Saturday, June 4, 2011


John and Sarah Mawbey
John Thomas Mawbey had run a wood store in Mudgee for six years before taking up a selection of farming land at Breelong in 1883.
He had met Sarah Clarke there and married her in the local Anglican church in 1875.
Coincidentally this was the same year Jimmy Governor, the Mawbey family's future nemesis, was born further north near Denison Town.
John had been born at Castle Hill, a farming area on the north-western outskirts of Sydney, in 1849.
Sarah had been born at Castlereagh on the Nepean/Hawkesbury Rivers, another farming district about twice the distance north-west of Sydney as Castle Hill, in 1856.
John and Sarah were what had been known in the early days of the convict colony as 'currency' lads and lasses in that they were the first generation of their families to be born in Australia.
Both had English parents.
John's were George Mawbey and Ann Williams and Sarah's were Robert Clarke and Elizabeth Smith.
Gold was discovered in the Mudgee area in 1851, when John Mawbey was two, and it is said his parents moved there because of that.
But none of his five siblings born between 1851 and 1862 are registered as being born there.
So how and when he arrived in Mudgee is still a mystery.
What is known is that in 1878, three years after his marriage, he began leasing a wood store in Market Lane.
His surname is recorded in the rate books as 'Mowby'.
He operated this business for six years, then moved with his family his farm at Breelong on the Castlereagh River.
John and Sarah's first child, John Thomas Jnr, was born in Mudgee in 1880.
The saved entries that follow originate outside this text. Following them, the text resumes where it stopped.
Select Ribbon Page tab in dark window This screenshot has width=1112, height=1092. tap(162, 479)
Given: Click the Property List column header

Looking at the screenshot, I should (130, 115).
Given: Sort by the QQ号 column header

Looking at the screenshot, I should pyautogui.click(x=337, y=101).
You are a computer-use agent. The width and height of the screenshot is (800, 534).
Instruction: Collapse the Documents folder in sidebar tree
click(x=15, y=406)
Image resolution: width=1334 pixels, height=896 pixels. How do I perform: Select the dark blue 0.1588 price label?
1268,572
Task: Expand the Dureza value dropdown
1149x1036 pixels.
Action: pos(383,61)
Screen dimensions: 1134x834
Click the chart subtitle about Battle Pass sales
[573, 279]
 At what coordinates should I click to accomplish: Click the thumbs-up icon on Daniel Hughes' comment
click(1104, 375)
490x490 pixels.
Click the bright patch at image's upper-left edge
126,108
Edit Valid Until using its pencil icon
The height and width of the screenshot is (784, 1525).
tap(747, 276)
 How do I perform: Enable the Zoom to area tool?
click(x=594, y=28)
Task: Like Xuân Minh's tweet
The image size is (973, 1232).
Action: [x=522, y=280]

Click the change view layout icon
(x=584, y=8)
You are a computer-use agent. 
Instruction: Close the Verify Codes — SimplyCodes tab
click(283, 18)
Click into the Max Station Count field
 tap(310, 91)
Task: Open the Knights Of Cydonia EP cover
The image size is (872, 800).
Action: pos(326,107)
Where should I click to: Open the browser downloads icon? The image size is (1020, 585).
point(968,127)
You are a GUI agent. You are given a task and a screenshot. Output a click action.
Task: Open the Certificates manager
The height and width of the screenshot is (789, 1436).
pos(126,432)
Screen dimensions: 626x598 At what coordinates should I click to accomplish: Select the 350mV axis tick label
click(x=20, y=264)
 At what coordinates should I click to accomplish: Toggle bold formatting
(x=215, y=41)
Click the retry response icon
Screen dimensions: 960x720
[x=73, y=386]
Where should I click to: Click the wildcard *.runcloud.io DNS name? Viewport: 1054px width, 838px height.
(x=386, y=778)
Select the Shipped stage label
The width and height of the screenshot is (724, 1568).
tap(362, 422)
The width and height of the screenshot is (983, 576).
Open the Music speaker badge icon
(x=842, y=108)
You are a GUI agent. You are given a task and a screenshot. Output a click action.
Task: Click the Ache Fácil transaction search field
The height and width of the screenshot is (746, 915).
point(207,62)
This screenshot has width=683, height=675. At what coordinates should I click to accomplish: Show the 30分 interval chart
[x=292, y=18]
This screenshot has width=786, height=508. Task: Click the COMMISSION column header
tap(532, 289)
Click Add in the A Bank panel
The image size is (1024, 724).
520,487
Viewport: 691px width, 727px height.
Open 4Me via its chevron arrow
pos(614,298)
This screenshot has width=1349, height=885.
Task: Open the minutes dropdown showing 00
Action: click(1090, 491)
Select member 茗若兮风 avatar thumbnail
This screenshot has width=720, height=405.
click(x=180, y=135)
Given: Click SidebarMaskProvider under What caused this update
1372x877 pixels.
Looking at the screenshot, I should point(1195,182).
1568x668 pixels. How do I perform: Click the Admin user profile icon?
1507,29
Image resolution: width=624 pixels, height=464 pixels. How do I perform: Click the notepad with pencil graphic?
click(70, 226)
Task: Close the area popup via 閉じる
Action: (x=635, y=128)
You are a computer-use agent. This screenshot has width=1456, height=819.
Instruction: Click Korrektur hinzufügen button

The next, Reginald, was born there in 1882 and Grace, the first of their two daughters, in 1884.
Their other six children, five boys and one girl, were born at Breelong with their births registered at Coonamble.
The youngest child, Garnet, was born in 1896.
When Jimmy Governor, his wife Ethel and their eight-month-old son, Sidney, arrived at Breelong in January 1900, the Mawbey family had just moved into their new house.
Until then they had been living in an old inn about a mile away.
Mr Mawbey, two of his sons, and a brother of his wife were sleeping over there on the night of the murders.
One of the neighbouring farmers had applied to have a school established in the area in 1884, around the time the Mawbeys moved there.
Eight years later, in 1892, the local families had finally been sent a teacher, but she taught 'house to house', not in an actual school.
Four of these teachers, all female, boarded with the Mawbeys, including the last one, Helen Kerz, who was murdered by Jimmy Governor.
The parents had built a schoolhouse in 1893, but it had been rejected by the Department of Public Instruction.
It had been upgraded with the addition of a verandah and a 400 gallon water tank which hopefully would gain it approval just before the murders.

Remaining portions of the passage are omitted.